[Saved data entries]
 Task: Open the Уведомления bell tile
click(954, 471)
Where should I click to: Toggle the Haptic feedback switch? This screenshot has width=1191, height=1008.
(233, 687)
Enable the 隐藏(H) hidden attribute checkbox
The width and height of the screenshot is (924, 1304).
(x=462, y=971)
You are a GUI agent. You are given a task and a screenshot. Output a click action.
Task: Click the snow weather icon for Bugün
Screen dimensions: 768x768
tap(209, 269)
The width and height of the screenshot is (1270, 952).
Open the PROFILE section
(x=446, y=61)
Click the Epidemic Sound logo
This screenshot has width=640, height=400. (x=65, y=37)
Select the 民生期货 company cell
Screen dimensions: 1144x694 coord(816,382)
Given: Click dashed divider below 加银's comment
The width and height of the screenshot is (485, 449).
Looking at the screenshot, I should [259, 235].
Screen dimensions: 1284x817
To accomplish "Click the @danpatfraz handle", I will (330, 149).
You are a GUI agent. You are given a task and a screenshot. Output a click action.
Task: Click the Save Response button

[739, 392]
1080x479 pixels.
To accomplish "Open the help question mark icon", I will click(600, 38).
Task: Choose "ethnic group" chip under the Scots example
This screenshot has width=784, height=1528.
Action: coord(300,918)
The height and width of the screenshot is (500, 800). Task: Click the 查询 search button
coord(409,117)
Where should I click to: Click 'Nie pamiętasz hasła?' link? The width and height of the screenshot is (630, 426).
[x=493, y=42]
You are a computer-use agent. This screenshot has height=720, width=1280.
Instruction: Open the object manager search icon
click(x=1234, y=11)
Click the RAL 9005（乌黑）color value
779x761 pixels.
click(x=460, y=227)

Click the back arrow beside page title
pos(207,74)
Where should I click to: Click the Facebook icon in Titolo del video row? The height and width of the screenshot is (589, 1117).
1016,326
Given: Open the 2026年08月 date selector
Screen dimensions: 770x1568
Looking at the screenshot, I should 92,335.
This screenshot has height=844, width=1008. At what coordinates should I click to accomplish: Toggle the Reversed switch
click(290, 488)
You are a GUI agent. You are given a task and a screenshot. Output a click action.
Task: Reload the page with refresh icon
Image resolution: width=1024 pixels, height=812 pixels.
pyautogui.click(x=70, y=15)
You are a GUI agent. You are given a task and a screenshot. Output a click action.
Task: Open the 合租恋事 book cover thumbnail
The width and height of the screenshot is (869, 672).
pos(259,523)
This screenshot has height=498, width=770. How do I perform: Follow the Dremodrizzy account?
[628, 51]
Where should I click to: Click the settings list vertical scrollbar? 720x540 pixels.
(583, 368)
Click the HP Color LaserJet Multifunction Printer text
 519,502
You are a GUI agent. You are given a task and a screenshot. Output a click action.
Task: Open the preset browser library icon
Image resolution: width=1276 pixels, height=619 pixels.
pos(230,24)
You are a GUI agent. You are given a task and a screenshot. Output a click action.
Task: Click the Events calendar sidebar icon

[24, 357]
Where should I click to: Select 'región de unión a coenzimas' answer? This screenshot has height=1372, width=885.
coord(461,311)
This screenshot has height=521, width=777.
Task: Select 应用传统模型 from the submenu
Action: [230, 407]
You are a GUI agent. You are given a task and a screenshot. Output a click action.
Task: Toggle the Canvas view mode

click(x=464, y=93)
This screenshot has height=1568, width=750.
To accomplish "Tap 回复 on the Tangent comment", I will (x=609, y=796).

Required action:
A complete answer lists each line of the data that holds the word "comment".

Task solution:
Given: Click dashed divider below 加银's comment
To accomplish "Tap 回复 on the Tangent comment", I will (x=609, y=796).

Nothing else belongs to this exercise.